We decided to cross the Galata bridge on foot to the European part and my is it long. On both sides there were many men fishing. It seems they were fishing for sardines. Here is Eladio next to a couple of them. 
Eladio on the Galata bridge
I thought Galata was a person, but no, it is a neighbourhood. We have all heard of the Galtasaray football team haven't we? We went looking for the most famous commercial street in the city which we had visited last time, called Istiklal - difficult to remember. Again all the world and his brother seemed to be there. 
The most famous street in Istanbul
This street was once known as Grand Rue de Perá. Today it is flanked by global and also local branded shops. It is also full of places to eat. 
Eladio on Istiklal Avenue

We decided to walk to the end to get to the  famous Taksim Square which is where Istiklal ends. It is considered the heart of modern Istanbul. Apart from a huge mosque, the square is dominated by a monument that commemorates the anniversary of the foundation of The Republic of Turkey in 1923 after the Turkish War of Independence. Of course we had to have a photo there too. 


Eladio in Taksim square
 By then we were hungry and eager to try a "durum". There were loads of places but first we needed to wash our hands and spend a penny. The boy urging us into his durum place suggested I go to the Mosque to find a WC. I took no heed and crossed the road into the Sofitel hotel where I knew the quality and state of the loo would be best. I later told the boy to direct all tourists there. With clean hands we could enjoy a durum - meat in a wrap basically - which can only be eaten with your hands. And here is my husband enjoying his in Taksim square for about 5 euros each which is very cheap but expensive for Turkey. 
Eladio having a durum in Taksim square last Sunday
Just as we had approached Taksim Square I spied an ice cream parlour. Ok, so an ice cream parlour. Well, this was one with a difference and very Turkish. 
The ice cream seller near Taksim Square
As seen at other ice cream parlours, a man dressed in national costume was sort of stirring the ice cream. I can only explain this by showing you the video I took. This is it. I had to try the ice cream which was rather expensive and nothing special. 

We had spied a beautiful oldie worldie tram on Itsiklal street which runs from Taksim Square so decided to take it. We sat waiting next to an old man and also tried talking to him. After the usual comments on Real Madrid, Barcelona and a gesture reference to bull fighting - these seem to the three main things people in Turkey know about Spain hahahhaa - I tried to ask him how to take the tram. He spoke no English but somehow we communicated and what a kind man he was. There would be more kind people that day, perhaps put in place by our guardian angel.

This old man made me understand we couldn't get on the tram without a special card which we didn't have. Thus I gave him the equivalent of about 2 euros and he used his own pass to get us on it. That way we got to ride the iconic tram which started in 1871 but was horse driven at the time. I took a video to show you. Everyone on the tram let me film them and most of them were Turks. What a lovely moment. When we got off near the famous Galata Tower, I took photos of Eladio by this unique and beautiful vehicle, a first for us in Istanbul. 

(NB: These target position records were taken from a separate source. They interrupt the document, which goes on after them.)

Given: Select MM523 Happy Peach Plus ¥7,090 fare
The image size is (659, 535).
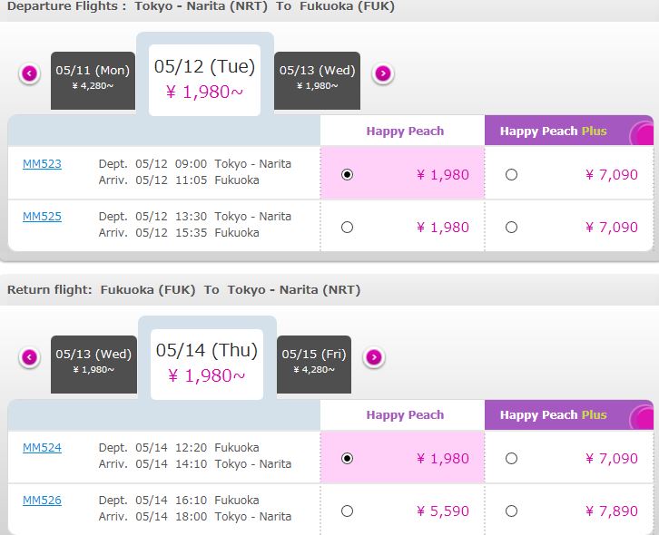Looking at the screenshot, I should [511, 175].
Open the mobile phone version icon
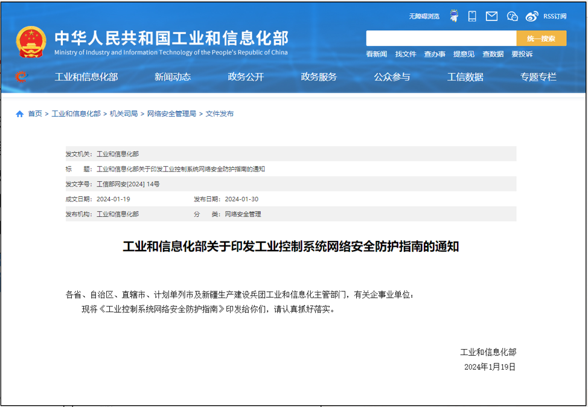Screen dimensions: 588x407 click(x=472, y=16)
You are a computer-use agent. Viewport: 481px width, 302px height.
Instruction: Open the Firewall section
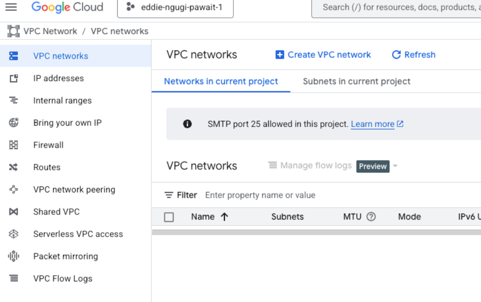48,145
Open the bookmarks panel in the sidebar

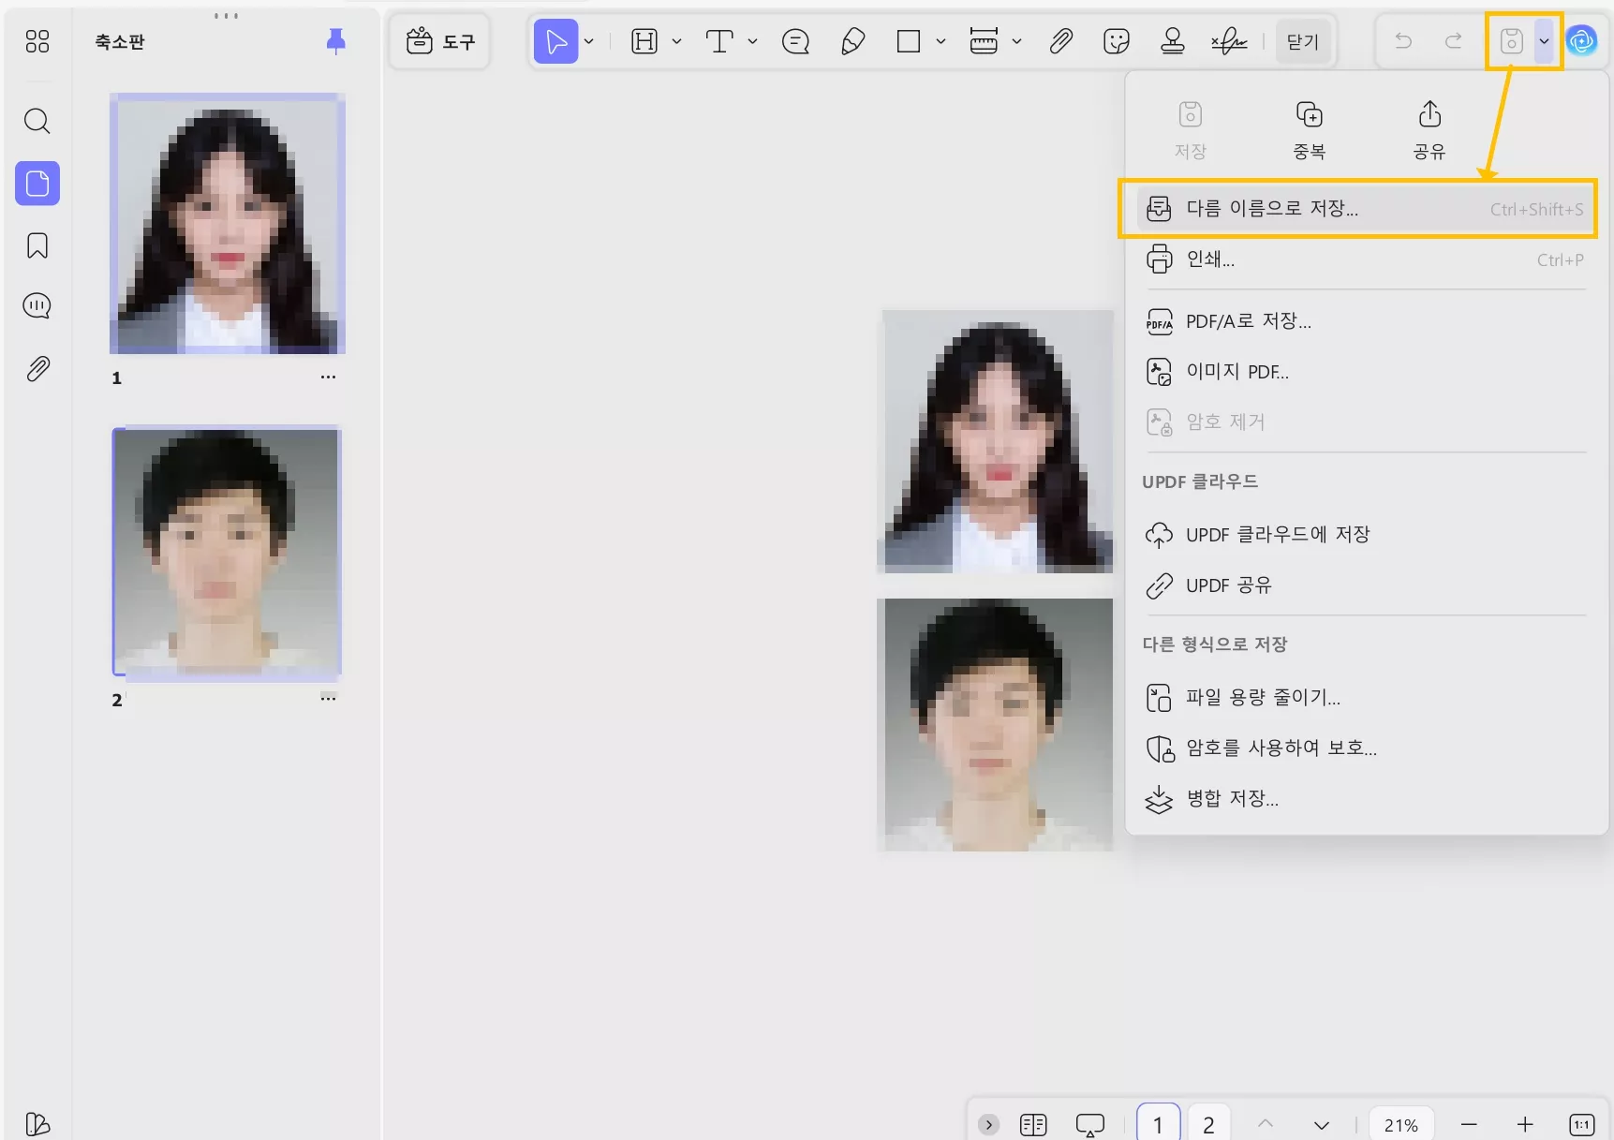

Eladio by the beautiful tram

We wondered what to do next. So walked the streets towards the famous Galata watch tower. Eladio told me it was built by the Genovese. On our way and everywhere we went were not only sweet shops but fruit stores, like this one. Isn't it beautiful?
A beautiful fruit store, just one of many we saw.
And then suddenly and right in front of us was the tower, a city landmark. We were too tired to go up so just took photos like this one. 
The Galata Tower
Our time in Turkey has coincided with the run up to general elections. We saw many posters, like the one below. Notice the young Turks all on their phones. 
Election propaganda in Istanbul
We were tired by then but had to take advantage of our last afternoon in Istanbul as the sun was shining. The weather got warmer after our cruise. I suggested going to the Pierre Loti gardens above the Golden Horn where the best views are to be found in Istanbul. We went there with Julio and Fátima in 2005 on a very wet, cold and dark evening. That day we saw the gardens in the sunshine. Pierre Loti it seems was a French author who lived in Istanbul. We took a taxi and then made our way through the gardens to find a cafe of which there were many overlooking the Golden Horn. This was the view that greeted us. 


The Golden Horn as seen from the Pierre Loti gardens
It was difficult to get a front row seat but we did eventually and here is Eladio posing for me from this most special place. And below is a photo he took of me to remember the visit. 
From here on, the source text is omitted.